The time I really started to learn was when my company got into an accelerator, and all of the sudden I was the de-facto front-end guy. The only CSS I had ever written was tweaking colors on my blog, and I really had no idea what I was doing. But that didn't matter - I had to build, and it was a real project -- one that was seen by 10s of thousands of people on day one. It doesn't have to be that stressful to learn, but you have to build something and solve challenges learning along the way.

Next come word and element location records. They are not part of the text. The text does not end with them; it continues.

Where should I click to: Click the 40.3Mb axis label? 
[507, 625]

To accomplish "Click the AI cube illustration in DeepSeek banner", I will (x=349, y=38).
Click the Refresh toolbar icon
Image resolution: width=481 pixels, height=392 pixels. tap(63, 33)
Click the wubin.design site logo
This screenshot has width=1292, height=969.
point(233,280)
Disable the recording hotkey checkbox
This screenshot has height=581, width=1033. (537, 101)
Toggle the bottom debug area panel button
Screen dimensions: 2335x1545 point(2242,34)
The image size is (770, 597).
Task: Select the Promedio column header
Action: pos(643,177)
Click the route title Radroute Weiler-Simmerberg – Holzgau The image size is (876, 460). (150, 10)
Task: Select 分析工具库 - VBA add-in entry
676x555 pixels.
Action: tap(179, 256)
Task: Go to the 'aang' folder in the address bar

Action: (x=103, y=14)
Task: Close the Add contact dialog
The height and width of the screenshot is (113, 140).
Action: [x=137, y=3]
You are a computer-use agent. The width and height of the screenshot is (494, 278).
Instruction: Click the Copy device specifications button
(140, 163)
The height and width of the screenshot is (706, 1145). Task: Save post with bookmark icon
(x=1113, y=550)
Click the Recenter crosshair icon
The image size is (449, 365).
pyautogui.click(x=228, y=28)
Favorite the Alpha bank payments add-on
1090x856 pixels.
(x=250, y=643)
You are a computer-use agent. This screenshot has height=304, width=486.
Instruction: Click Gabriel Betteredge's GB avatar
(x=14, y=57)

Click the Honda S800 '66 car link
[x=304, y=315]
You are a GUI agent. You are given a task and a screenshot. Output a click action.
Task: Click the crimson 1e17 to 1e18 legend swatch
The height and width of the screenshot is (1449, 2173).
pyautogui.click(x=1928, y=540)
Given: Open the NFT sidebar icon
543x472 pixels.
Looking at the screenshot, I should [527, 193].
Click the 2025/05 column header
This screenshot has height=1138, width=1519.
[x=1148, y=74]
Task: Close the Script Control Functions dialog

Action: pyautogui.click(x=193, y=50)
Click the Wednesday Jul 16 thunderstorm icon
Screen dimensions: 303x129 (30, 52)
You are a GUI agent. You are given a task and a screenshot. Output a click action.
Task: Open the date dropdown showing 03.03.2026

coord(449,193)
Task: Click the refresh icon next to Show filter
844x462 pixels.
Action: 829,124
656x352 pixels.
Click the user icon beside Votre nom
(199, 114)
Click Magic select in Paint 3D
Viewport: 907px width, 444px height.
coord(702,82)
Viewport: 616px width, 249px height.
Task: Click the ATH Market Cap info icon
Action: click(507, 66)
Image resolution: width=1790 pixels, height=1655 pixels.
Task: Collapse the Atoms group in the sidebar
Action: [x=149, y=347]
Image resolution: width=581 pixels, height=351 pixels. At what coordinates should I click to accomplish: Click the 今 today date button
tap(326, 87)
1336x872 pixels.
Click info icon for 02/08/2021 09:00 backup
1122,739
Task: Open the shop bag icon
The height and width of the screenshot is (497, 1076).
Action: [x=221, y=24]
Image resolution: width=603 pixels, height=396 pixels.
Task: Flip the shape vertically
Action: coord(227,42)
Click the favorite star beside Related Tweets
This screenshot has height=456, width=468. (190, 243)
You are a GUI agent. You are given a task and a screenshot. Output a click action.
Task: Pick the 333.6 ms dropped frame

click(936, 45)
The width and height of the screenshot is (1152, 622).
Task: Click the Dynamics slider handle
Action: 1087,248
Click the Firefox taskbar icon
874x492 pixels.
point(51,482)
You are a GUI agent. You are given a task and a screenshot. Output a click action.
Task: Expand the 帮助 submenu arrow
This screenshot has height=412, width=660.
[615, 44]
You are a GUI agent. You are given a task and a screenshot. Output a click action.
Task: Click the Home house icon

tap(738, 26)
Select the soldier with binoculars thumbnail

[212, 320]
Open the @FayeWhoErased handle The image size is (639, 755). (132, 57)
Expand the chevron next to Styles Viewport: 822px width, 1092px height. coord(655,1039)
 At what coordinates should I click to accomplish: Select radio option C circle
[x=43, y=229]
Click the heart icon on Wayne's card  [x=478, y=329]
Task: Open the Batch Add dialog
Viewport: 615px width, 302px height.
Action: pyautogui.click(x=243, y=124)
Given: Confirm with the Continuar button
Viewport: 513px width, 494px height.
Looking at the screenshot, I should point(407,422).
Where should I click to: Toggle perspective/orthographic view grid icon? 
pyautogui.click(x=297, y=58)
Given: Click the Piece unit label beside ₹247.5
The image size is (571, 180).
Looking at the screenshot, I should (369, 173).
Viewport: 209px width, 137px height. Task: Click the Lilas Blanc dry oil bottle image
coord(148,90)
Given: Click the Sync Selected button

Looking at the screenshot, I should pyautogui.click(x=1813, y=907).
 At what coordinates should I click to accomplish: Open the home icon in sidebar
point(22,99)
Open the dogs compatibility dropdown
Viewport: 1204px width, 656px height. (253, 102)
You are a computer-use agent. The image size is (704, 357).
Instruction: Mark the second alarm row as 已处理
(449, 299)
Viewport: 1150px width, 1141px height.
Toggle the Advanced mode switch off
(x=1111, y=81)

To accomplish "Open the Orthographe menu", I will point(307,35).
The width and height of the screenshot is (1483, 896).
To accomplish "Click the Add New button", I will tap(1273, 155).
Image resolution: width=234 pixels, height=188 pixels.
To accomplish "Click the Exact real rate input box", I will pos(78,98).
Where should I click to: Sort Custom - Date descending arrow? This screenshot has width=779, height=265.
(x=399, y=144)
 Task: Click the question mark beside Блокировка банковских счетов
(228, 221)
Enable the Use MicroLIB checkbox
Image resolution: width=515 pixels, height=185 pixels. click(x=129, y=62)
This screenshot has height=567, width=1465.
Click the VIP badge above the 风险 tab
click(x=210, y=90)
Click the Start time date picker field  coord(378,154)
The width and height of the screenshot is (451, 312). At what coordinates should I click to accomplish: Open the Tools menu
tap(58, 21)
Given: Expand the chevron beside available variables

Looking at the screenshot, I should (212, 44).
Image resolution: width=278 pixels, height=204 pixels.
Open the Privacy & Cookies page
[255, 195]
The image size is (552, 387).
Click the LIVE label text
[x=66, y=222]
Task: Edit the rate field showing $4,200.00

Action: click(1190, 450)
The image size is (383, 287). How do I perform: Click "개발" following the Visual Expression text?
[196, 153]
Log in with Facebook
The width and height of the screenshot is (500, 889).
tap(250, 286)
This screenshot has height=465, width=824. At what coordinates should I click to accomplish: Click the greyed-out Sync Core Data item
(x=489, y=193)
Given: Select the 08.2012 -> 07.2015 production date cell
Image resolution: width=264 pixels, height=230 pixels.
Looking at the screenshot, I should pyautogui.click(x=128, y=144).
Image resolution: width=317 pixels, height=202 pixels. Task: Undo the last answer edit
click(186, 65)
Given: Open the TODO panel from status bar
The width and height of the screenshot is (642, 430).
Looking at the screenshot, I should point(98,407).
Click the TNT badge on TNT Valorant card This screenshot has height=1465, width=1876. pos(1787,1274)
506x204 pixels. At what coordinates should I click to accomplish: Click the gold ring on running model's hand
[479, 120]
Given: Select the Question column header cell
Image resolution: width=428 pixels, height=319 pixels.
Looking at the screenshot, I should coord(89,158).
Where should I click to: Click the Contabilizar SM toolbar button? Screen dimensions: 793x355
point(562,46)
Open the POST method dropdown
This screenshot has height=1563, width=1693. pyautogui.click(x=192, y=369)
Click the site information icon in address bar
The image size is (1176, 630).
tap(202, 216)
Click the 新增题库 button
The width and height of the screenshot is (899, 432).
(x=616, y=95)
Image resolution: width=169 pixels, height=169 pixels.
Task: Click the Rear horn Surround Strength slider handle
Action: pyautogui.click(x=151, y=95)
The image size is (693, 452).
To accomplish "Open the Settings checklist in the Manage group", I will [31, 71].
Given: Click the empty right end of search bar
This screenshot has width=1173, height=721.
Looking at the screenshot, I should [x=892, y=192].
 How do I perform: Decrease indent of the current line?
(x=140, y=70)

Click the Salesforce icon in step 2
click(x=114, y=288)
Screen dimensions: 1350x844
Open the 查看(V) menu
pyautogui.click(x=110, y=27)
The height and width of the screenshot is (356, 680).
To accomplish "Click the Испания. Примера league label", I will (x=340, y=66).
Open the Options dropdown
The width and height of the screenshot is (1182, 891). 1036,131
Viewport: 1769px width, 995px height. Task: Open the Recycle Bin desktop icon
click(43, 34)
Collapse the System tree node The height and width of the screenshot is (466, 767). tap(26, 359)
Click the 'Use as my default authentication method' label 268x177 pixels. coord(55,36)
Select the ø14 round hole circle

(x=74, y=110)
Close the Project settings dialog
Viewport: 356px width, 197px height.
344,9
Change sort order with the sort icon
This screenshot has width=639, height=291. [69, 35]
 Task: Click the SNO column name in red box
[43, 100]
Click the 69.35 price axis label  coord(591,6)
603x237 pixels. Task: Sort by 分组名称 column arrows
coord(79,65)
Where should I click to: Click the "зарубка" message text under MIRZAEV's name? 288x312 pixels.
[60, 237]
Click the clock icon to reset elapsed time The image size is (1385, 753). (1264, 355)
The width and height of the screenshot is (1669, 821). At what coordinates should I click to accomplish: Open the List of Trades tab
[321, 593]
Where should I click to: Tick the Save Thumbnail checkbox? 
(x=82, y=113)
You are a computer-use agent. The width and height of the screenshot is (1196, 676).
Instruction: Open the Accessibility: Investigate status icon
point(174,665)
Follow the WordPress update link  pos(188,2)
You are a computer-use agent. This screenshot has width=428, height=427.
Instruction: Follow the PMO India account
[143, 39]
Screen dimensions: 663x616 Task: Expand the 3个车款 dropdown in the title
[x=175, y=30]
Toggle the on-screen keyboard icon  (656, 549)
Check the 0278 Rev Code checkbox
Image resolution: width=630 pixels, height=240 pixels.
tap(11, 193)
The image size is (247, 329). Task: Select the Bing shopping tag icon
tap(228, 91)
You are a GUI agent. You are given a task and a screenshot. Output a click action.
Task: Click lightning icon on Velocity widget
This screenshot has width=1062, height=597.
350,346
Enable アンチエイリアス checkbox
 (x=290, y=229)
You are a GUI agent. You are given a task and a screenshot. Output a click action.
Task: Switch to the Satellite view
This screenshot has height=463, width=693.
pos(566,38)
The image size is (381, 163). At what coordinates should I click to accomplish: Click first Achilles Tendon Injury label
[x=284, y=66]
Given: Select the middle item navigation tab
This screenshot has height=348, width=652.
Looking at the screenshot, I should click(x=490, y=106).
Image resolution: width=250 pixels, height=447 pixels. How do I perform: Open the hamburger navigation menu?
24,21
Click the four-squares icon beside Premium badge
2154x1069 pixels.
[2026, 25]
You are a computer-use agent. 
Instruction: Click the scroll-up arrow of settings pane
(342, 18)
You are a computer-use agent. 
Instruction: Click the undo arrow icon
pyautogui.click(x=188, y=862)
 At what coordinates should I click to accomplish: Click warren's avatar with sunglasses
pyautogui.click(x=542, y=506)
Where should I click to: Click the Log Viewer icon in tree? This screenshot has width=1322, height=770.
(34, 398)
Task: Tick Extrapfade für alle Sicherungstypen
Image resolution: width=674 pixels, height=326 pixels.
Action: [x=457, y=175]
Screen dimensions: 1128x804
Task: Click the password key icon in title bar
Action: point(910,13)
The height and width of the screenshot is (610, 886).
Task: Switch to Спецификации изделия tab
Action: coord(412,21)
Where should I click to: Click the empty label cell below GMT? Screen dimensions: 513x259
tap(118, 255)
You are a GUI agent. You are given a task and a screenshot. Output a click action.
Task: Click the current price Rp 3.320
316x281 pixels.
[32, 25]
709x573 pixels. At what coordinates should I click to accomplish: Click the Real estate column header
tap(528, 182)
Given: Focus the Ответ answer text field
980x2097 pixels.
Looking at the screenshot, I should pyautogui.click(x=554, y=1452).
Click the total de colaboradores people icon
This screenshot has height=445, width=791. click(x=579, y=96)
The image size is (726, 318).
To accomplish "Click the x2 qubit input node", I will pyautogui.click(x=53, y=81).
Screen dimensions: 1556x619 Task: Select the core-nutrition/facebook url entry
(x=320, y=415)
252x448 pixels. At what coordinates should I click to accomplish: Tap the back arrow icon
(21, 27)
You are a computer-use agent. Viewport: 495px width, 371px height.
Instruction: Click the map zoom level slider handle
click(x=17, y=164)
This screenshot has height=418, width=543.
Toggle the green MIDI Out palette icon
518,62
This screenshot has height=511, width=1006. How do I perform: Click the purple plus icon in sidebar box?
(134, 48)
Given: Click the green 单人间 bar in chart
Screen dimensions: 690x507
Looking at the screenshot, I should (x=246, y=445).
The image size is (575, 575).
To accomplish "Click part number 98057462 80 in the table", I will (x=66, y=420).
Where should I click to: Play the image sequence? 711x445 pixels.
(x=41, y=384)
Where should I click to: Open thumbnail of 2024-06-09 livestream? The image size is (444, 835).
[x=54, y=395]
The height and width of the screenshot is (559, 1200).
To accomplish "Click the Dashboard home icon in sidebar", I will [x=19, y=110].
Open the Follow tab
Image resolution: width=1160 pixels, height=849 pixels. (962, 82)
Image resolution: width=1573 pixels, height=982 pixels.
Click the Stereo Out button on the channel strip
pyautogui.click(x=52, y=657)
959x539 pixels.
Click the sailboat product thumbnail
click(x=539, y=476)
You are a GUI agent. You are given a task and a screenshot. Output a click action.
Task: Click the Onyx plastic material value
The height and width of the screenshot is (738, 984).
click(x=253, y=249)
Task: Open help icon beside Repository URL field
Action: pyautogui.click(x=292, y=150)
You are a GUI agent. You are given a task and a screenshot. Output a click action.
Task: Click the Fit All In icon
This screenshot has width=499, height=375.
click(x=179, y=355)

There's really no other path that works.
So, my advice to budding programmers or those who may learn to code: Pick a language/framework and don't move on until you are fairly adept with that stack. Your tech buddies may mock your technology choices, someone will say you're an idiot because "this would be so much cooler in Lisp," but you don't have to be writing functional Haskell when you're learning to program. Take things form beginning to end, start to finish, and start changing technologies once you are well versed enough to understand the shortcomings of what you're currently using.
I really wish someone had sat me down and told me that when I started. I'd probably have saved six months of after-hours and early morning struggling.